Another great way to increase the value you can offer your clients is to...
3. Bundle your services and productize
As a service business, inventory costs aren’t exactly a huge concern. This means you can readily bundle two or more services into a package, or simply include optional add-on services to enhance your offer (and thus, the value).
But you can go beyond bundling and try to productize your services. Productization varies depending on what services you offer, but it can lead to a new revenue stream and let you reach more people.
Let’s continue with the dietician example above. In this case, you can create a full-guided vegan program with explainer videos and recipe tutorials that you can then sell on your business website.
And creating a quality video is not as hard as you might think — all you need is some basic equipment such as a good quality camera (your smartphone’s camera is likely enough!), mic, tripod, clean backdrop, sufficient lighting, along with an easy (and free!) video editing tool like OpenShot.
It’s easy to use and has all the basic features you’d need to create a professional-quality explainer video or tutorial. Oh, and here’s an extensive list of great alternatives to pick one that suits your exact needs.
Likewise, you can write and sell a cookbook, sharing all your best recipes with clear pictures. Such strategies can work for plenty of other types of services too.
4. Check in on your clients frequently
Recall the stat on people willing to pay more for a welcoming experience? This one’s all about ensuring a great experience for your existing clients.

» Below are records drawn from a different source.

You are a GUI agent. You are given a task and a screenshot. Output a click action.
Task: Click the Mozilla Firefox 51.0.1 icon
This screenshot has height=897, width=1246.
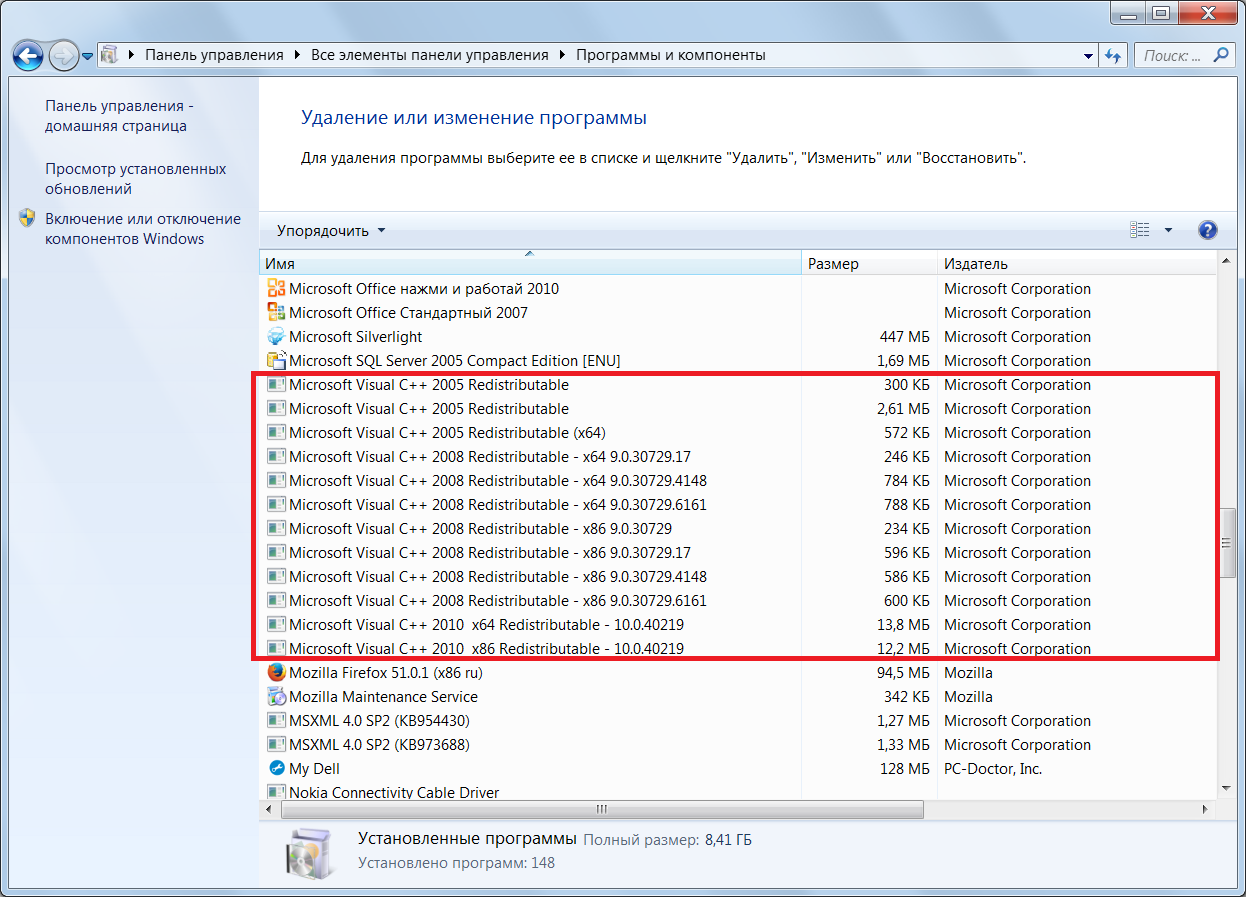[x=276, y=673]
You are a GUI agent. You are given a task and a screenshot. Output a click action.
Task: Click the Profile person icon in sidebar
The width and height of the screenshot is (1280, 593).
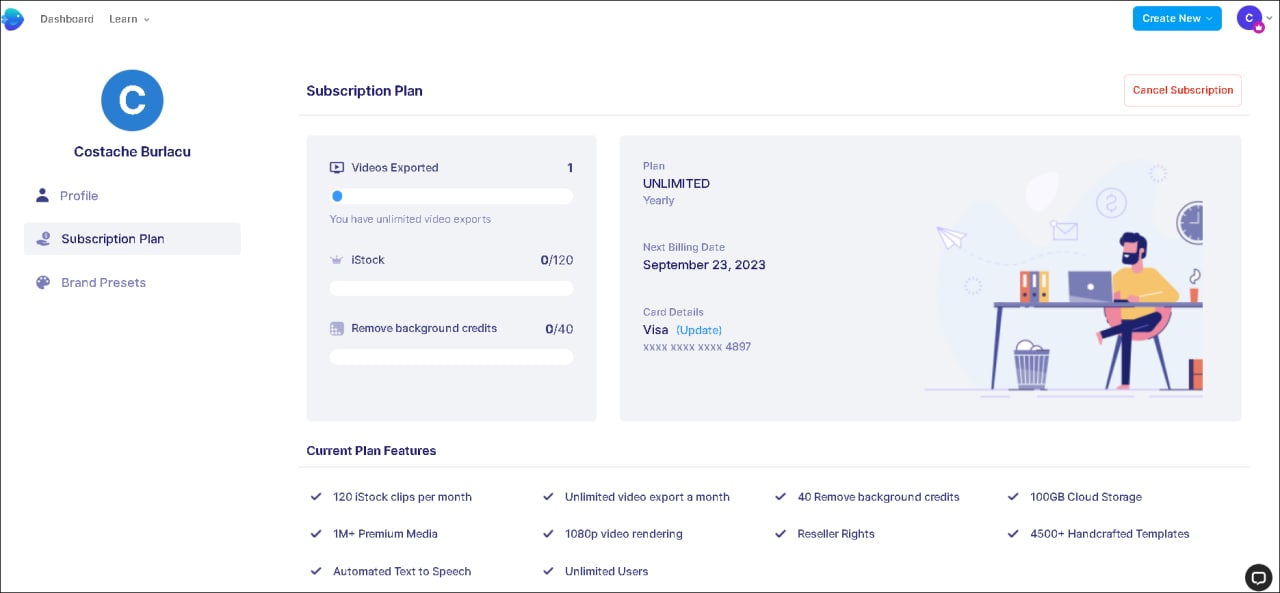(x=42, y=195)
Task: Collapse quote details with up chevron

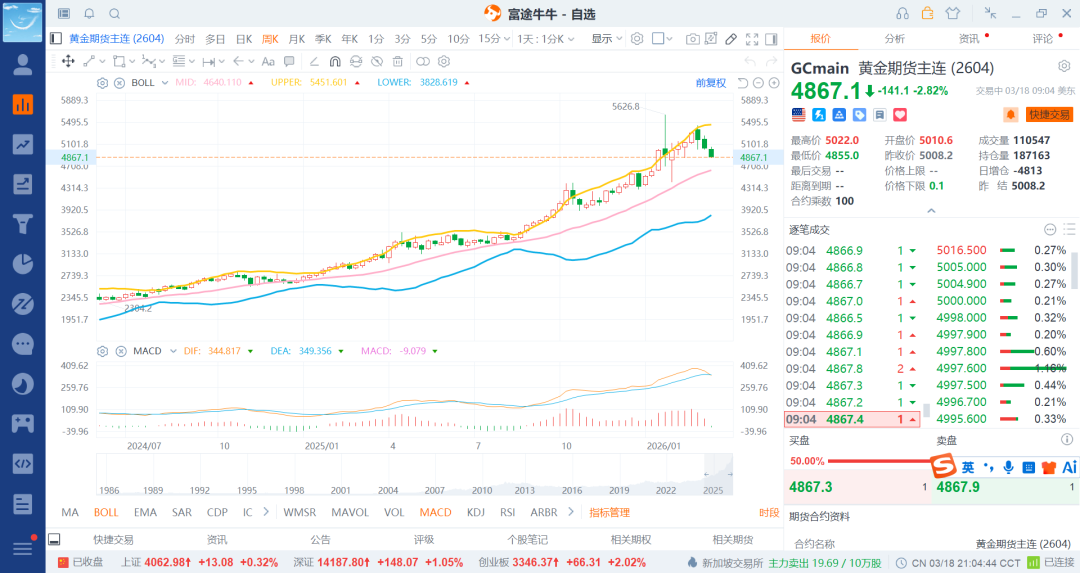Action: click(931, 212)
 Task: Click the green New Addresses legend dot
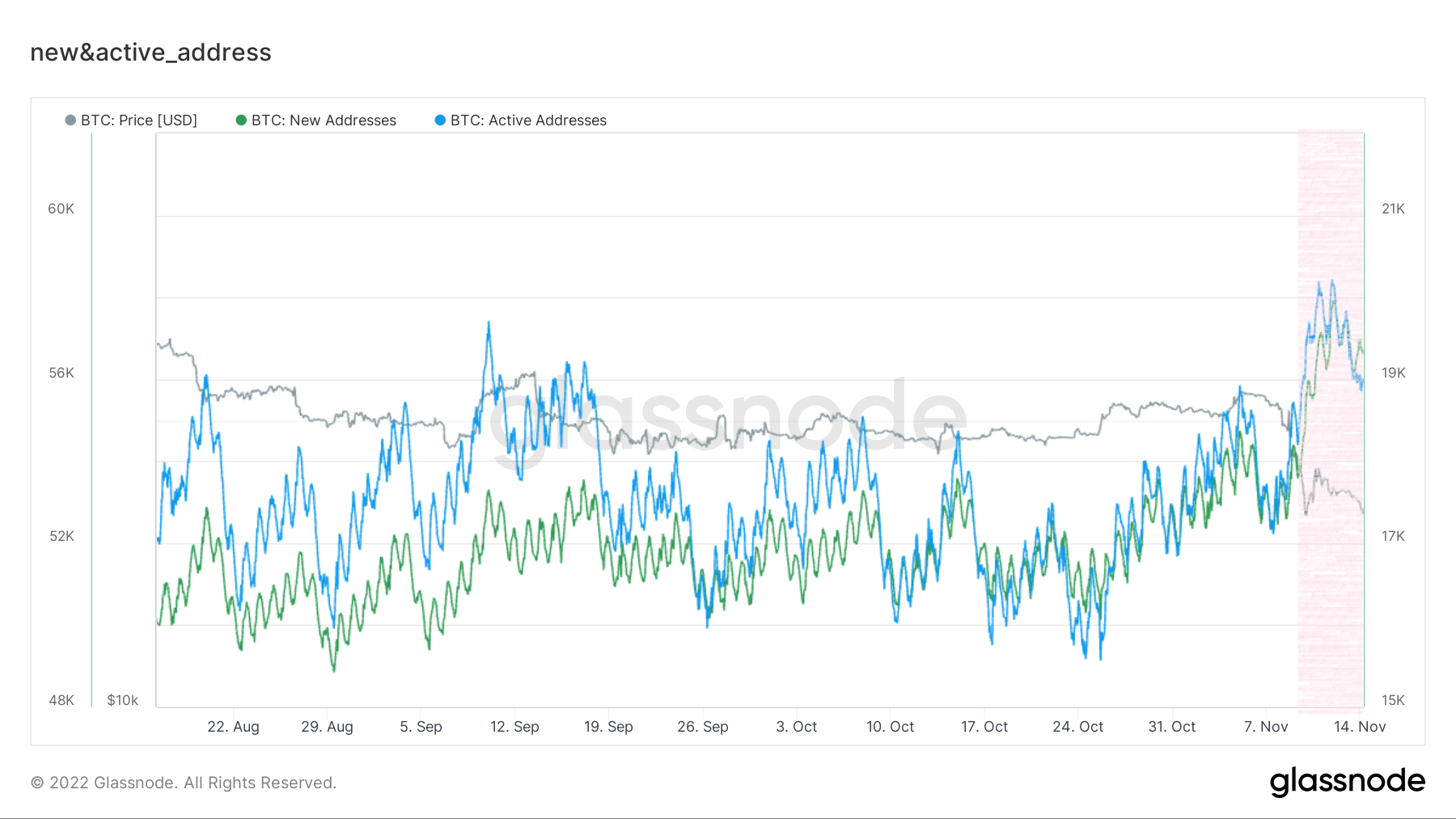(241, 120)
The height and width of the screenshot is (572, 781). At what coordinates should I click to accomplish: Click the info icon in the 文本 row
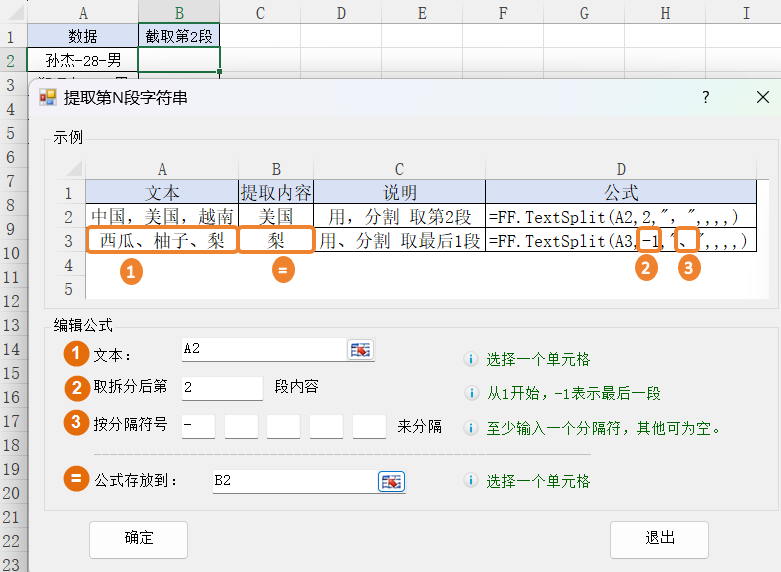click(x=470, y=359)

An often overlooked aspect of great CX is being proactive in supporting your existing client base. While most of your competitors are busy focusing on getting new clients, get in your existing clients’ good books and stay top of mind by frequently checking in on them.
After all, it’s easier and up to five times less expensive to retain existing clients than to acquire new ones. Clients that you keep happy over a period of time are the driving force behind your company’s success, as they tend to drive more referrals and remain loyal to your business.
And so, take the time to check in on your existing clients regularly:
Use social media to engage with your clients’ content. Comment on their posts relevant to the services you provide. Share or retweet to show your support. Start a conversation with casual questions like “What’s your best advice on _?”, “What are your weekend plans?”, etc — it’s all about being in front of your audience without seeming salesy.
Also, one in three social media users prefers social media customer care service over email or phone. So while calling or emailing your clients every once in a while to check in on them is fine, be ready to help your clients and answer their queries in DMs and tweets, too.
Ask your clients to spare a few minutes to write an honest testimonial about their experience with your business.
Post updates about your services and client testimonials on your website, social media profiles, and Google My Business listing.
Of course, checking in too frequently may annoy your clients. But with some experience and good judgment, you can determine how often you should touch base with them.
Be it a product or service, CX is playing an increasingly important role as more and more businesses compete to acquire and retain customers, and get them to spread the good word.
While there’s plenty more you can do to further improve your CX as a service business, implementing the four tips outlined above will go a long way in upping your CX game to the highest standards.